HA multi datacenter

The high availability of a PostgreSQL cluster deployed in multiple data centers is based on replication, which can be synchronous or asynchronous (see replication modes).

In both cases, it is important to be clear about the following concepts:

Postgres can run as primary or standby leader only when it owns the leading key and can update the leading key.
You should run the odd number of etcd, ZooKeeper or Consul nodes: 3 or 5!

Synchronous Replication

To have a multi DC cluster that can automatically tolerate a zone drop, a minimum of 3 is required.

The architecture diagram would be the following:

_images/multi-dc-synchronous-replication.png

We must deploy a cluster of etcd, ZooKeeper or Consul through the different DC, with a minimum of 3 nodes, one in each zone.

Regarding postgres, we must deploy at least 2 nodes, in different DC. Then you have to set synchronous_mode: true in the global dynamic configuration.

This enables sync replication and the primary node will choose one of the nodes as synchronous.

Asynchronous Replication

With only two data centers it would be better to have two independent etcd clusters and run Patroni standby cluster in the second data center. If the first site is down, you can MANUALLY promote the standby_cluster.

The architecture diagram would be the following:

_images/multi-dc-asynchronous-replication.png

Automatic promotion is not possible, because DC2 will never able to figure out the state of DC1.

You should not use pg_ctl promote in this scenario, you need “manually promote” the healthy cluster by removing standby_cluster section from the dynamic configuration.

Warning

If the source cluster is still up and running and you promote the standby cluster you create a split-brain.

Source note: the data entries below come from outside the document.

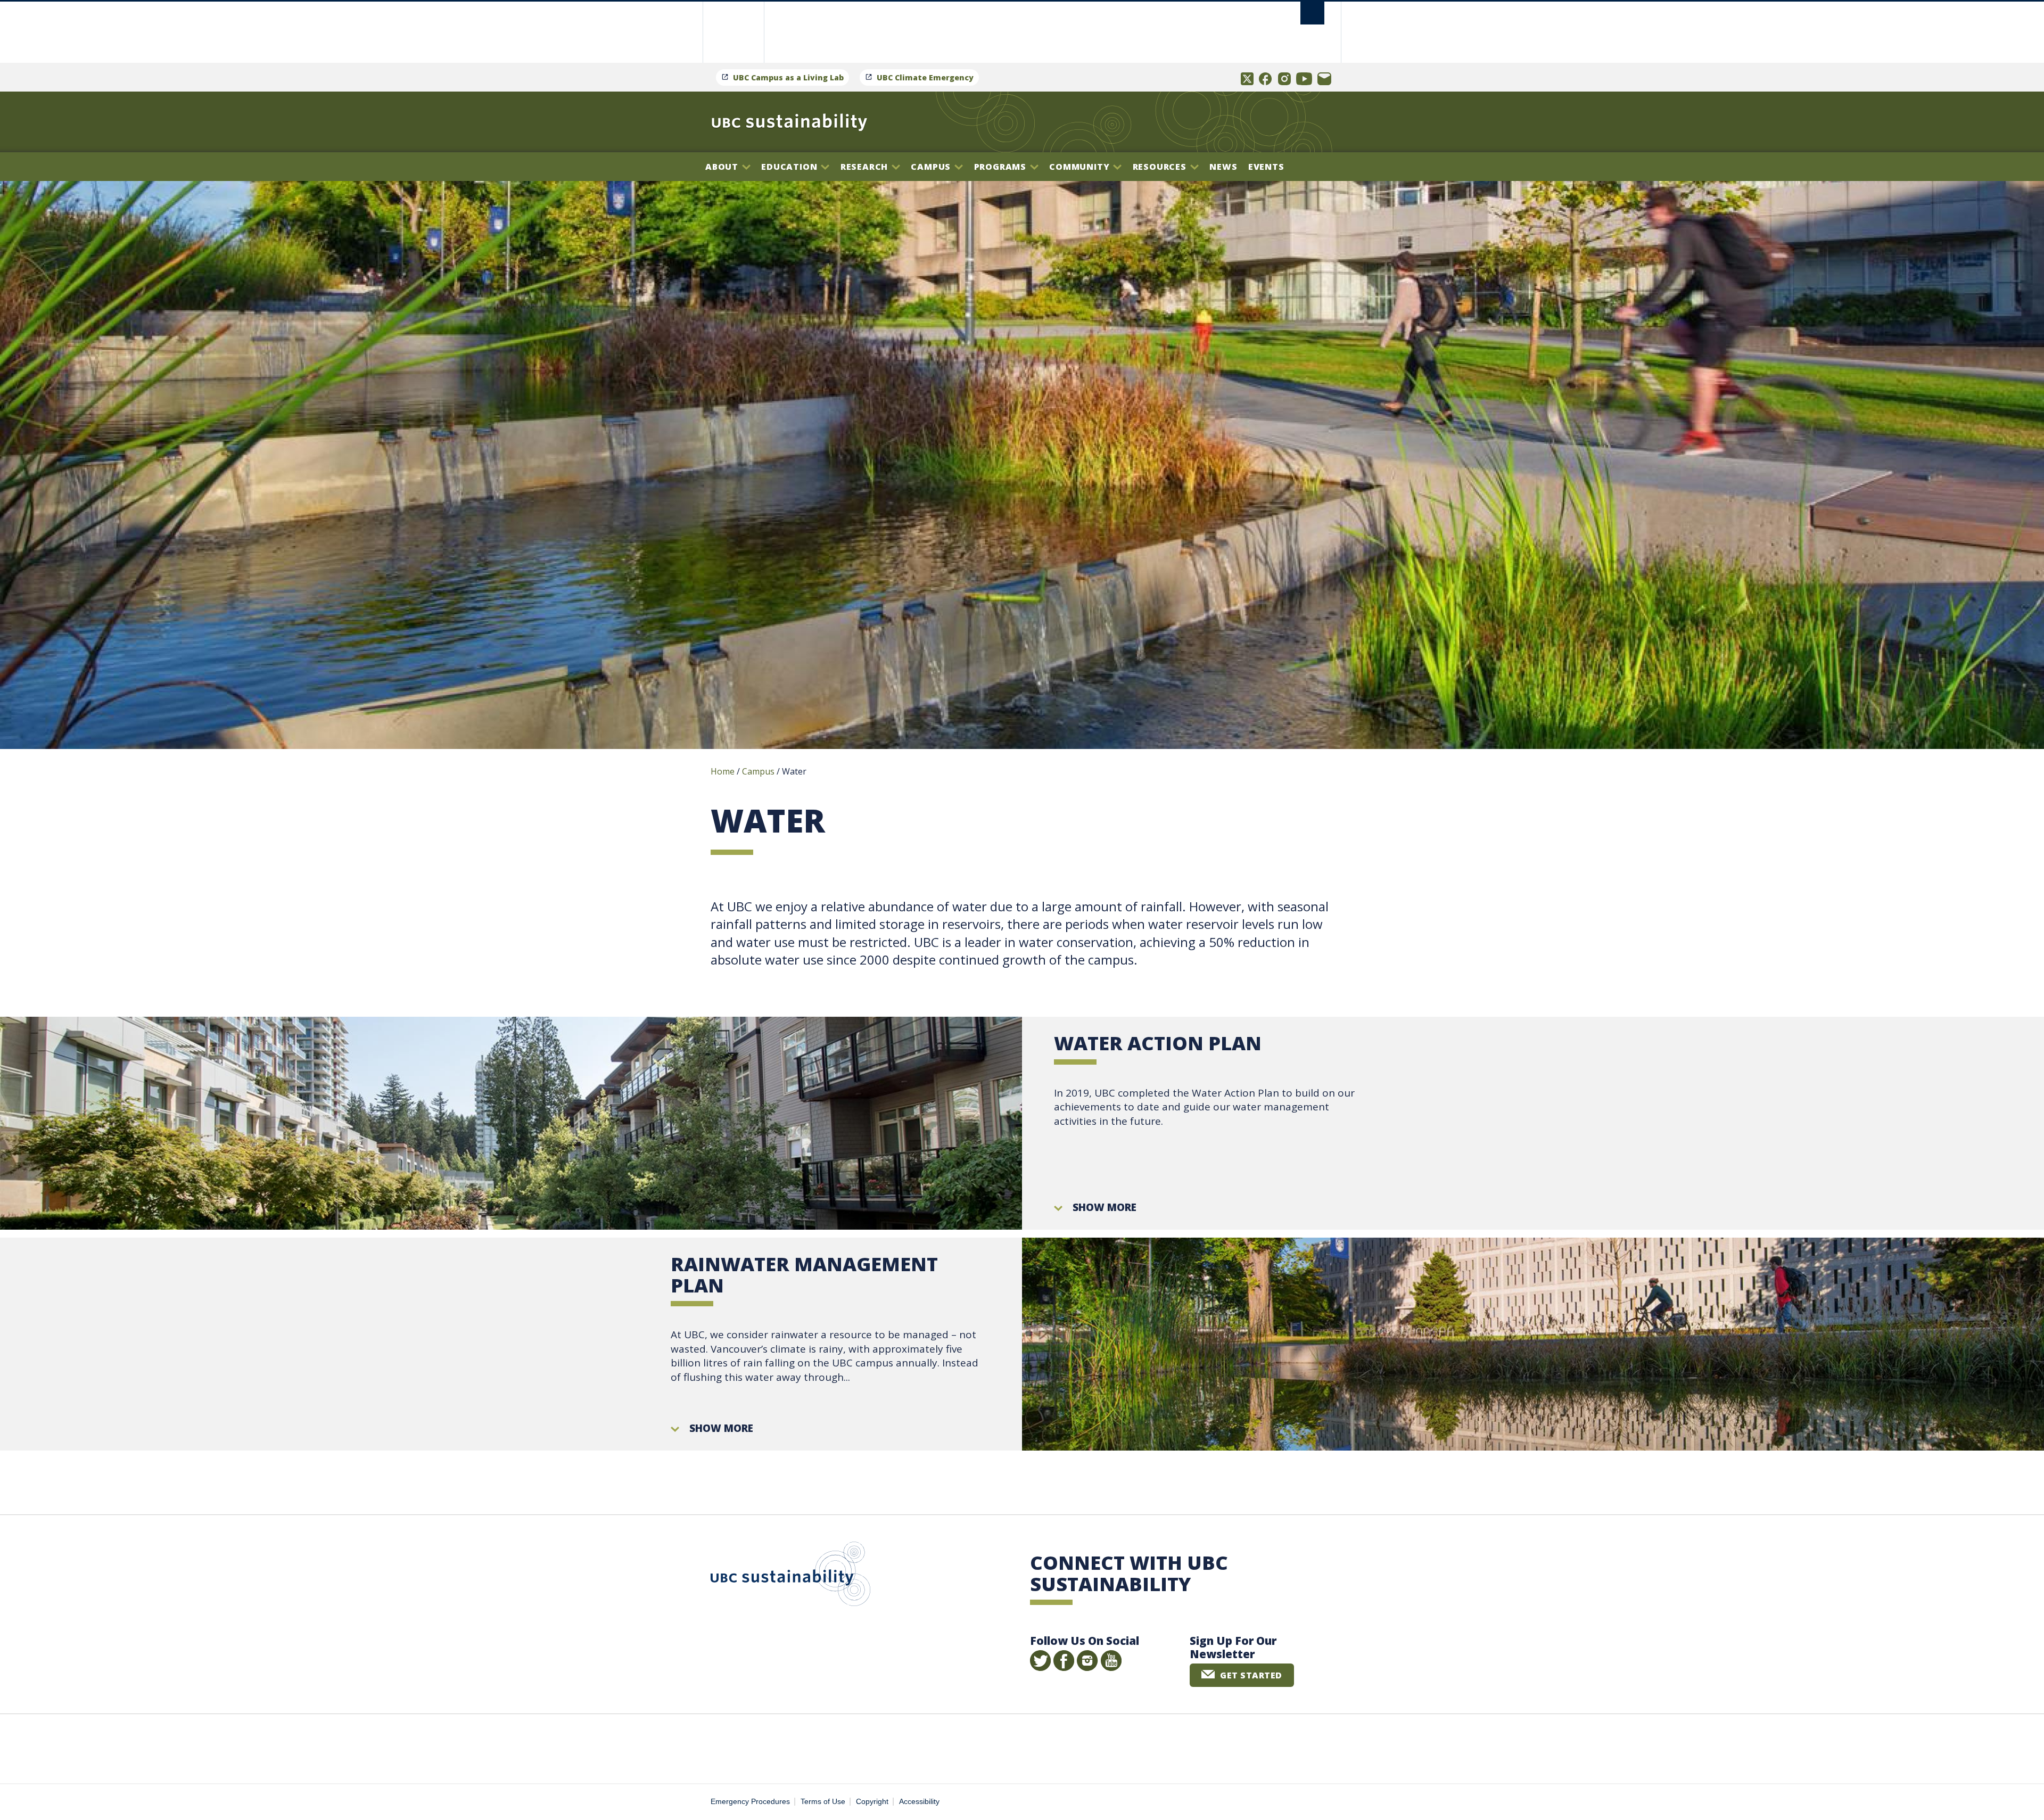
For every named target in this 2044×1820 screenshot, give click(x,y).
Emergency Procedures (750, 1802)
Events (1266, 166)
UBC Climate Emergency (925, 77)
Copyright (872, 1802)
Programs (1001, 166)
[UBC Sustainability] (789, 122)
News (1223, 166)
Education (790, 166)
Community (1080, 166)
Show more (1104, 1207)
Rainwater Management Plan (804, 1274)
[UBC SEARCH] (1312, 13)
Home (723, 771)
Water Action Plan (1158, 1043)
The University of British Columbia (733, 32)
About (723, 166)
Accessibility (919, 1802)
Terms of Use (823, 1802)
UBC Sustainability (790, 1576)
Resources (1161, 166)
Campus (932, 166)
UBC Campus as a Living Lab (788, 77)
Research (865, 166)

In case you want to return to the “initial” state, there are only two ways of resolving it:

Add the standby_cluster section back and it will trigger pg_rewind; however, for pg_rewind to function properly, either the cluster must be initialized with data page checksums (--data-checksums option for initdb) and/or wal_log_hints must be set to on, but there are still chances that pg_rewind might fail due to other factors.
Rebuild the standby cluster from scratch.

Before promoting standby cluster one have to manually ensure that the source cluster is down (STONITH). When DC1 recovers, the cluster has to be converted to a standby cluster.

Before doing that you may manually examine the database and extract all changes that happened between the time when network between DC1 and DC2 has stopped working and the time when you manually stopped the cluster in DC1.

Once extracted, you may also manually apply these changes to the cluster in DC2.